Jennifer and I just ate like 4 jello shots w/ a guy dressed as inspector gadget. We are still in the capital building btw
I love Texas.
i just saw my boxers from 2 days ago stuck in a tree 4 miles from my house
"fuck a duck" is spelled out in chinese food on my counter... im kind of nervous to search the rest of my house......
She said "I only hook up with guys I'm dating"
So... What happend then?
We dated for an hour, i broke up with her after. BOOM.
I didn't know what to do with her so I just tied her to a bench.
I have a gash on my leg an a lobster leg in my purse.
I think I was using my hair to catch my vomit last night.
You were.
She has a boyfriend.

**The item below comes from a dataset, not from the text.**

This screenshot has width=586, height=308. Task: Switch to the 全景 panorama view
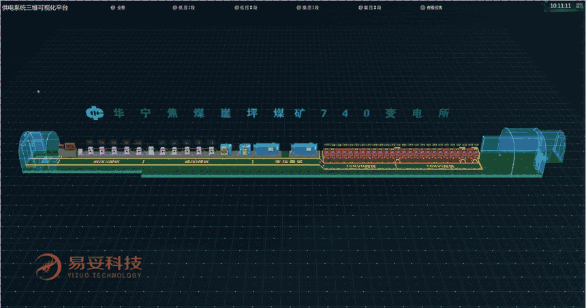click(x=120, y=7)

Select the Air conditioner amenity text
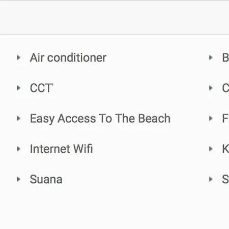point(68,58)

But if he's a decent human being he understands blowjobs don't count as cheating with her. Keeping those miracles to himself is a crime against humanity.
how sketchy is it to eat a candy wrapped in masking tape from reggae night? because we totally just split it...
Im not coming back to that place until im drunk. If I walk in there sober Ill start screaming uncontrollably. Not words, just sounds.
He has what he calls a "Ben Franklin". It's a pubic hairdo based on the man himself; long on the sides and bald in the middle.
The fact that you think I have a life is so flattering to me.
suburban family judging/laughing at us after Jenna just pulled two flasks out of her boot on the subway
So I woke up this morning to find my laptop open, with a google search for "where to buy marble", and a hungover naked northern girl in my bed who told me that I claimed to be a sculptor last night and that I promised to sculpt a bust of her hands...
How dare sober me try to tell drunk me I can't eat the applesauce in the fridge! Stingy bitch IM EATING THE APPLESAUCE! you can tell sober me I said that.